A male seen in the xeric garden south of the California Science Center on June 1, 2012 was the first to be found in Exposition Park; the Indigo’s close relative, the Lazuli Bunting (P. amoena), is occasionally noted as a migrant in the park, mainly in August and September (as can be seen from the seasonal bar charts based on data from the eBird website). A third member of the genus Passerina, the Blue Grosbeak (P. caerulea) has been recorded only once, in May.
Seasonal bar charts from eBird
In addition to the brilliant blue plumage of the male, Indigo Buntings gained fame as the subject of pioneering studies of celestial navigation by night-migrating songbirds by Stephen Emlen in the late 1960s . Emlen placed caged buntings in a planetarium setting to study the directionality of their migratory responses when exposed to both accurate and manipulated celestial cues. Although we now know that star patterns are important in the navigation of such migrants, the occasional appearance of an individual well away from its normal geographical range shows that such navigation is not without errors!
Thanks Kimball, that was fascinating!
May 3, 2012
Last night I hosted an InSEX dinner at an undisclosed and secret location. No, we weren't eating insects (in fact, we had a lovely vegetarian meal).
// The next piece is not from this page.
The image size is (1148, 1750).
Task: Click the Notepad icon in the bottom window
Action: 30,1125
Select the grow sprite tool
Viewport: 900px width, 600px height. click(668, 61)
Instead, we were discussing their weird, wonderful, and various reproductive strategies!
Vietnamese Walking Stick, Baculum extradentatum
A great example of asexual reproduction
I also took some impressive beetles to show off
Here's an excerpt:
Sperm Wars-Unlike honeybees, dragonflies don't have exploding penises. Instead, they have an equally impressive mode of sperm competition. When a male dragonfly grabs a mate—clasping her roughly behind the head—he carries her away for a nuptial flight. After some brief struggling, the male bends his abdomen around and inserts his aedeagus (that's insect for penis) into her reproductive tract. With his impressively spiked member he scoops out the sperm left over from a previous mating, thus ensuring it is his sperm and no other's that will fertilize the eggs she is about to lay...
But how does this all relate to the North Campus and L.A.'s urban nature? Simple—we found our first dragonfly at the pond! According to Museum Ornithologist, Kimball Garrett (yes, he does dragonfly identification too), this is a male Variegated Meadowhawk, Sympetrum corruptum. He was sunning himself on a rock, possibly waiting for a female dragonfly to make an appearance. Unfortunately for him, none showed up while I was there.
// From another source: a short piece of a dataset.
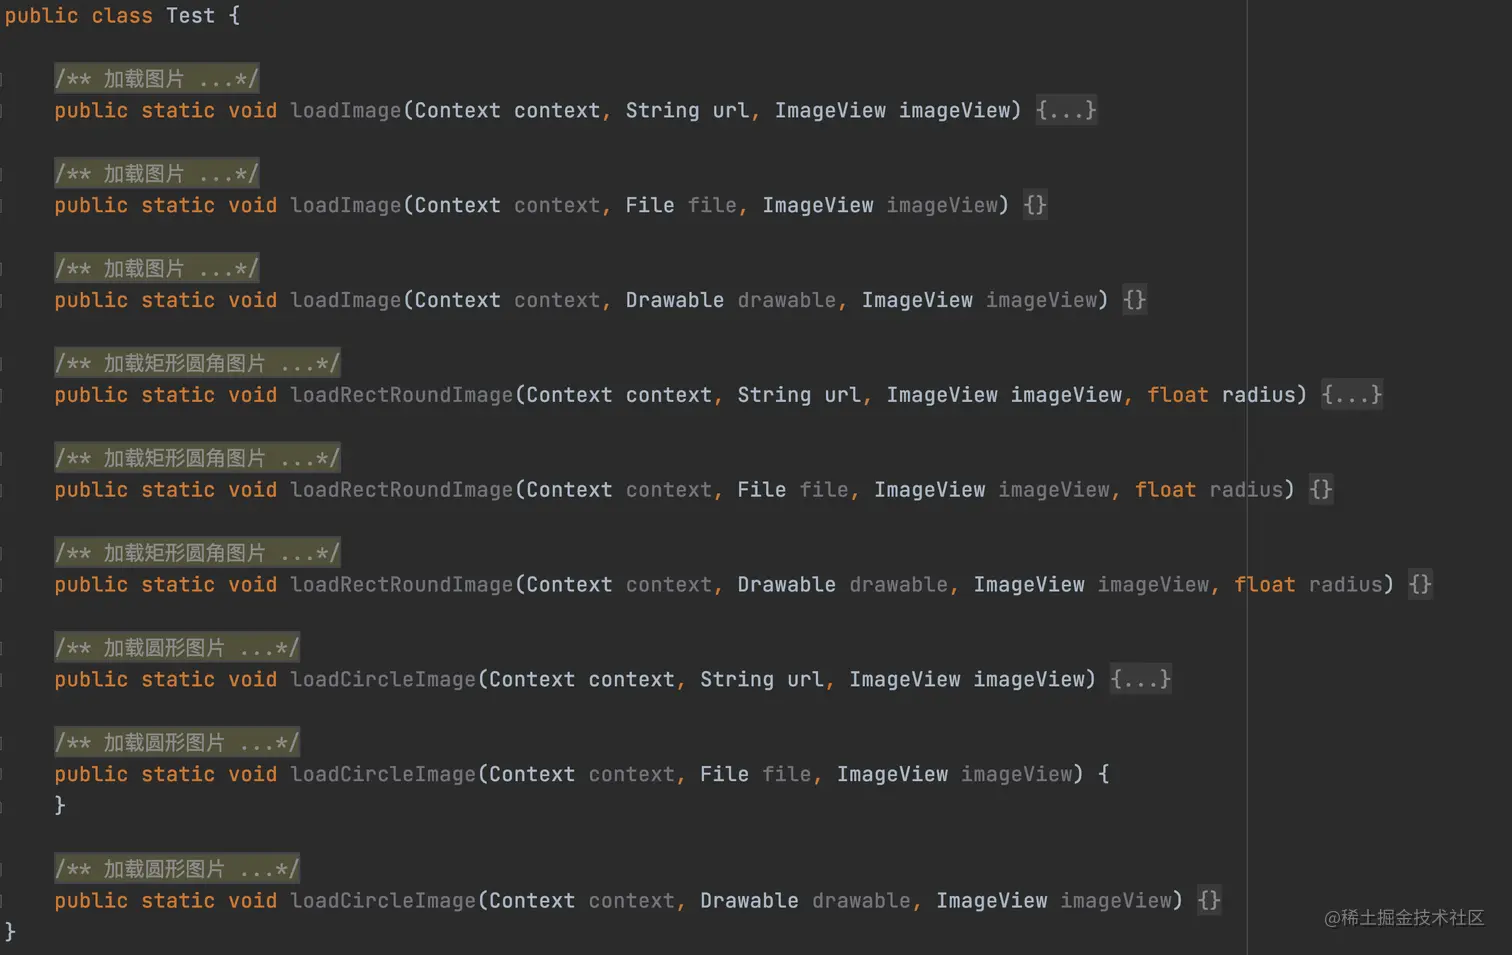
Task: Click the public keyword in the class declaration
Action: [x=41, y=16]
Over the next few months, the pond will attract more and more adult dragonflies and, soon enough, we'll have them mating. In tandem, the coupled dragonflies will approach the water's surface and the female will lay her eggs. Unbeknownst to many, the immature form of dragonflies actually live underwater! After the eggs hatch, the dragonfly nymphs will find a cozy spot to hide in the reeds. It's a dangerous and murky life down there, I mean who would want to get eaten by a fish? One way that dragonflies can evade predators is through jet propulsion. They pull water into their rectal chamber and eject it at high speed, thereby propelling themselves in a forward direction, and hopefully out of harm's way.
When they're not trying to evade their own predators, dragonfly nymphs are voracious predators themselves! They have extendable mouthparts that can be "shot" out of their heads in less than three one-hundredths of a second. This is very fast indeed, and allows the nymphs to sit and wait until something comes within mouth's reach. As you can tell, dragonflies are much more than just pretty insects good for putting on greeting cards and tattooing onto various bodyparts. I mean, what other creature can you think of that has jaws of death, rectal propulsion, and a highly modified penis for sperm removal?